**SUPPLIED DATA:**
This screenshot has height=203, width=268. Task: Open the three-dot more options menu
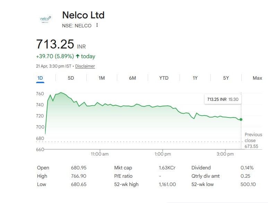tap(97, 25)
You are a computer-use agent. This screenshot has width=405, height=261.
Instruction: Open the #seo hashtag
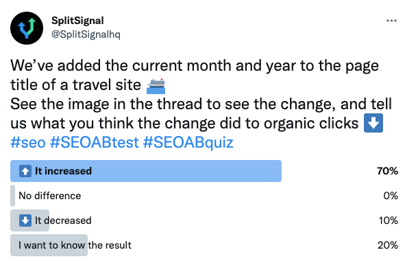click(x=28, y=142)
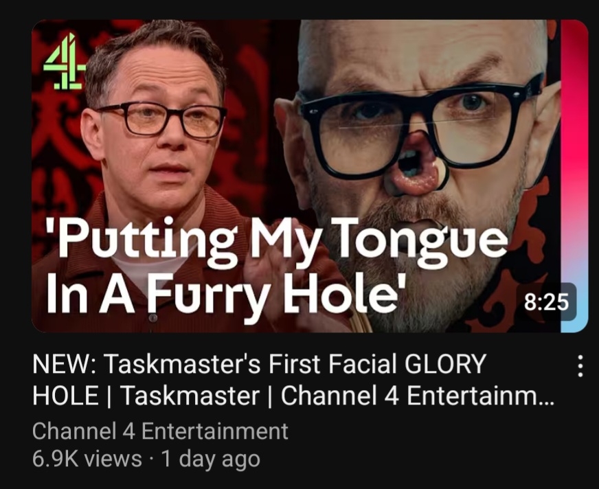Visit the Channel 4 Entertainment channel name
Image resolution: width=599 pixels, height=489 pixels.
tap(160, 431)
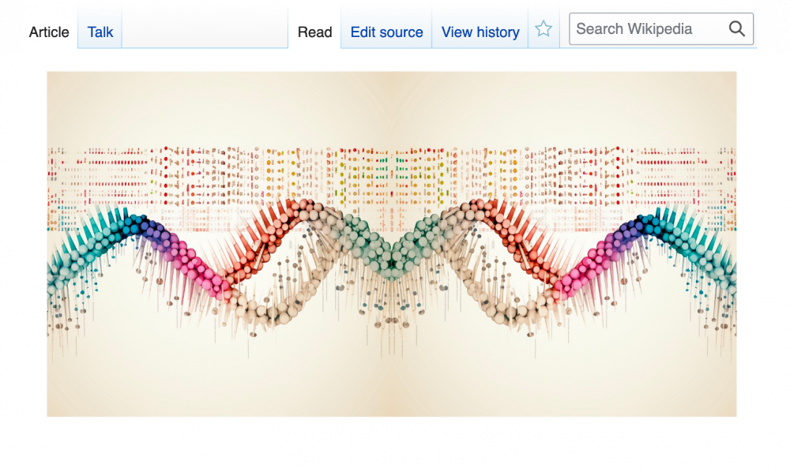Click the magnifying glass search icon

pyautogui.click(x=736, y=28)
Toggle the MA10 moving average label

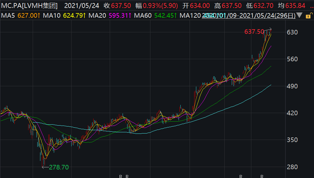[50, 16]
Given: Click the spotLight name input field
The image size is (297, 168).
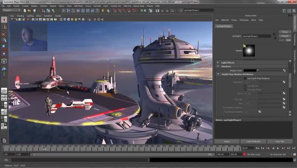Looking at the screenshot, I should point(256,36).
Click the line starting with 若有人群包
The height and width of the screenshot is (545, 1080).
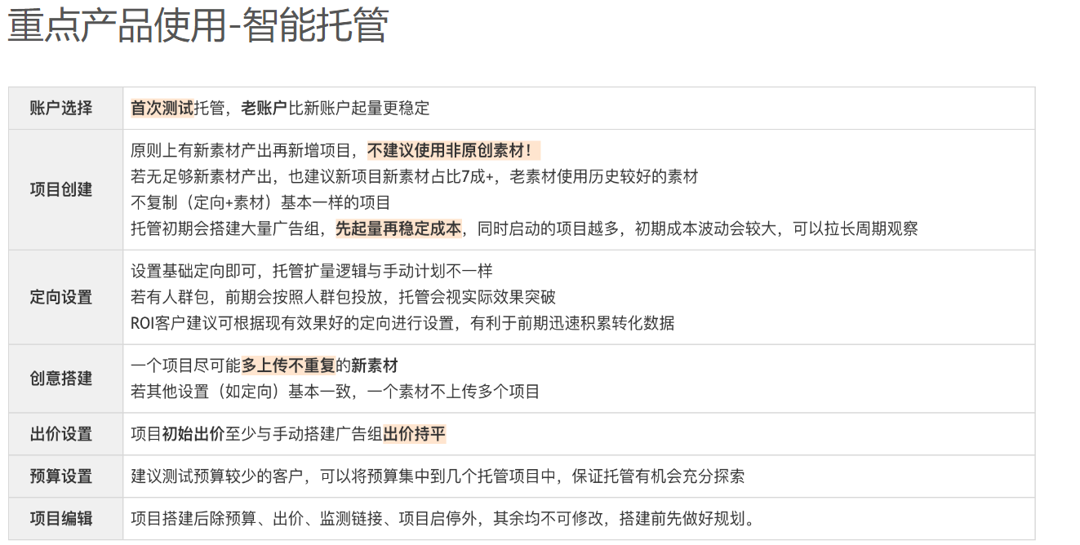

**TASK DIRECTIONS:** Copy out every line of the material above exactly, skipping the pictures.

**EXERCISE ANSWER:**
This screenshot has height=203, width=268. Task: Open the three-dot more options menu
tap(97, 25)
You are a computer-use agent. This screenshot has width=405, height=261.
Instruction: Open the #seo hashtag
click(x=28, y=142)
Visit the Channel 4 Entertainment channel name
Image resolution: width=599 pixels, height=489 pixels.
tap(160, 431)
Click the magnifying glass search icon

pyautogui.click(x=736, y=28)
Toggle the MA10 moving average label

[50, 16]
Given: Click the spotLight name input field
The image size is (297, 168).
Looking at the screenshot, I should point(256,36).
Click the line starting with 若有人群包
The height and width of the screenshot is (545, 1080).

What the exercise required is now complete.